Marcus Swanepoel, co-founder and CEO of cryptocurrency platform Luno, says his company initially tried to develop its own system for compliance monitoring. It then tried to work with traditional service providers that relied heavily on manual processing. It finally settled on ComplyAdvantage because “it provides more accurate access and reduces false positives, thus giving our team more time to focus on the real risk-takers.”
Swanepoel says ComplyAdvantage is also easier to use than other services that Luno has tried and is developing faster. “They collaborate with us on product development, which is especially important in new industries like crypto,” he says. “Our team and developers and they are on the Slack Network together, where we can talk in real time about existing and future implementations and product roadmaps.”
When Delingpole was asked about key points in the development of ComplyAdvantage, he spoke more about the technology that had been developed over the past 12 months than about global events such as Russian sanctions.
One example is a new product using AI to target “hidden risks” in operations. The tool, which is being tested by 50 customers, allows companies to detect “unclear risks” such as money laundering, which a single group may be behind, many seemingly irrelevant accounts that exploit financial institutions.
So far, the scope of the new tool has been limited to politically exposed individuals (PEPs), companies, individuals who have been sanctioned and those named in bad media reports, but Delingpole says it could eventually be broad. More than that. “The exciting work we are doing is on the graph of everyone and the company,” he says. In his view, ComplyAdvantage technology could eventually be extended to the form of links between everyone on the planet, corporate entities and other databases.

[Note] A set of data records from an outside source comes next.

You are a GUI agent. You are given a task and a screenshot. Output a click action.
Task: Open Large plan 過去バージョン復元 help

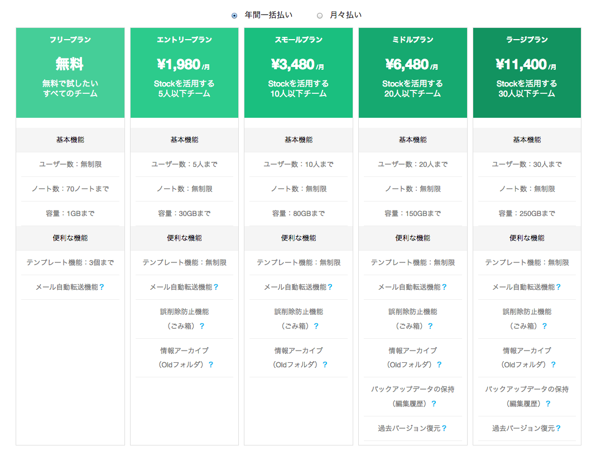click(558, 428)
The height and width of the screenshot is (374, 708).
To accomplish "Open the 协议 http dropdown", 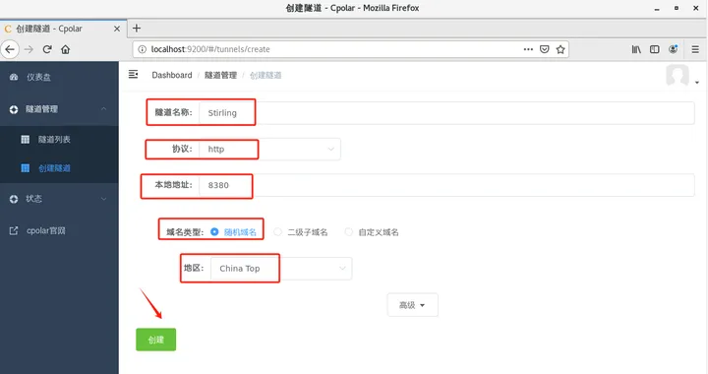I will (269, 149).
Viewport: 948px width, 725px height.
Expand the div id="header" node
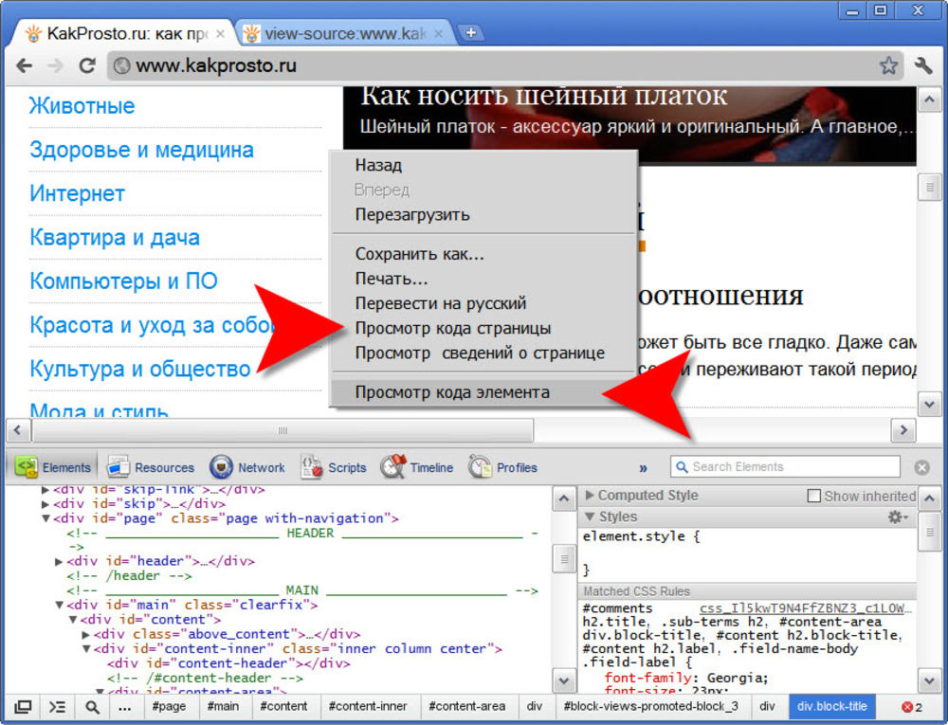click(60, 561)
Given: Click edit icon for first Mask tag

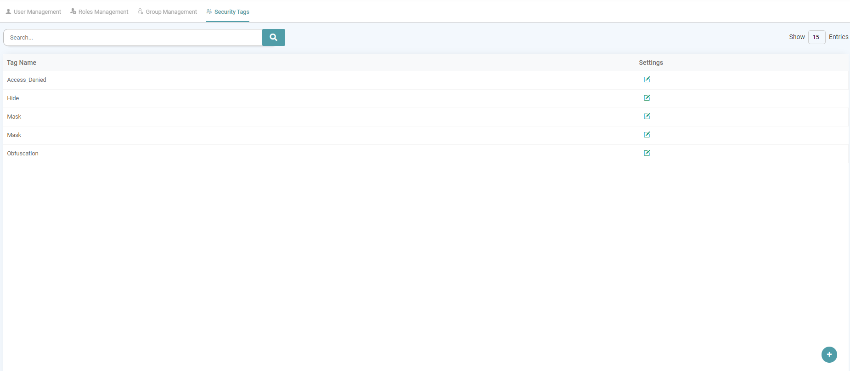Looking at the screenshot, I should click(x=647, y=116).
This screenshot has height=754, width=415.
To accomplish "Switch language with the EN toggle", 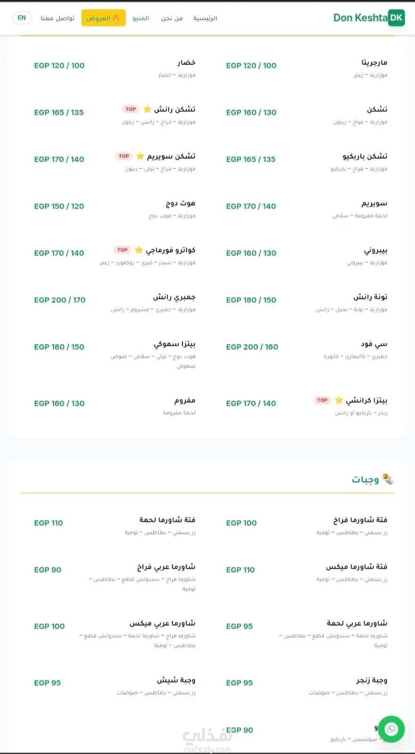I will click(22, 18).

ComplyAdvantage also sells its equipment on a white label basis to other specialized companies, such as Thirdfort, which performs identity verification and “source of funding” checks for attorneys and real estate agents. “When they do penalties or PEP inspections, they are hitting our API. [portal]”These white label partners make up about a third of ComplyAdvantage’s revenue,” Delingpole said.

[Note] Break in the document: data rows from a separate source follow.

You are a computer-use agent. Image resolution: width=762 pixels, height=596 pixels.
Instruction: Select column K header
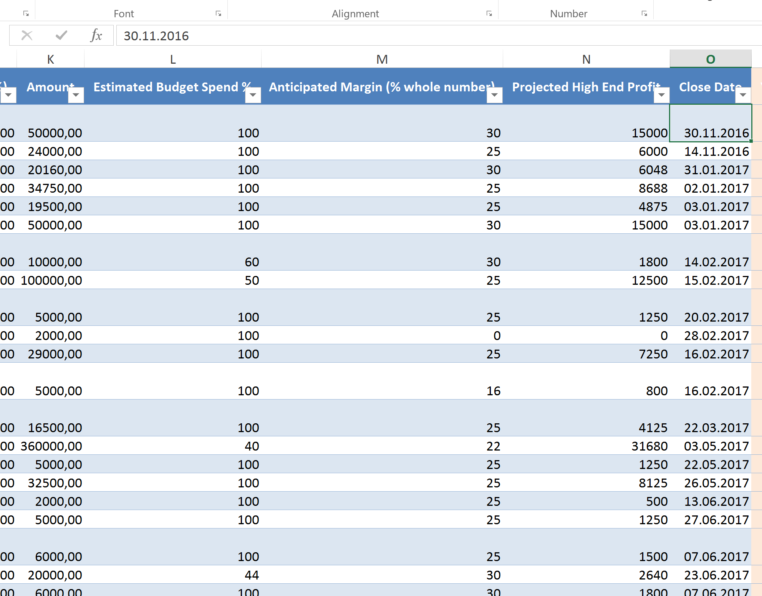(50, 59)
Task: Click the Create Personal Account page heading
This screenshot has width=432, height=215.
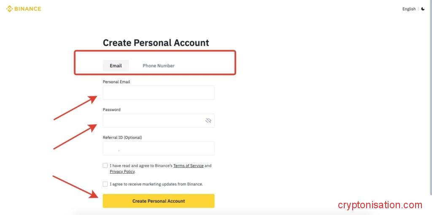Action: pos(156,43)
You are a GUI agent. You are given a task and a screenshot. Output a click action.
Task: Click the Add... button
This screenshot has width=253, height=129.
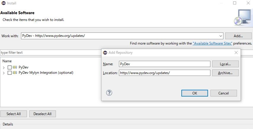238,36
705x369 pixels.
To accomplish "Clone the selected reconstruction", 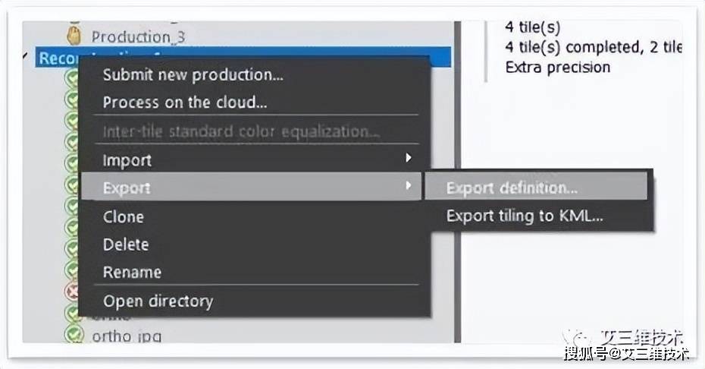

“There are so many different vectors of money laundering and so many types of risk in a business, it makes sense for a company to be a vital source of data,” he argues, showing that checks can be applied in all types of sales transactions. From property to private jets, paintings and luxury cars.
Olly Thornton-Berry, co-founder and managing director of Thirdfort, says the market for anti-money laundering services to legal and real estate professionals is growing rapidly. He notes that this is in line with the increased risk of fraud, increased regulation and adoption of technology. “These trends show no signs of slowing down.”
However, the road ahead for ComplyAdvantage is unobtrusive. “The main risk is the operational risk, the risk that we will not be able to distribute the products we describe to the market and investors,” Delingpole said.
Growth could also be offset by a decline in the number of fintech startups due to the economic downturn affecting financing and the failure of existing fintechs. ComplyAdvantage’s customer base is now turning to small and medium-sized companies.
An additional risk is that ComplyAdvantage will not be large enough and known enough to infiltrate the largest financial institution. “The real barrier to entry is branding,” says Delingpole in explaining why ComplyAdvantage has struggled to attract the largest financial services business. He says his team will also need to build something “many times better than them [the clients’] The current offer ”and shows that it can withstand the size.
That’s a big question, considering the multibillion-dollar technology budget that big Wall Street companies have. Delingpole, however, is confident of silence. “The bad information system we have today is better than the system adopted by many major financial institutions,” he said.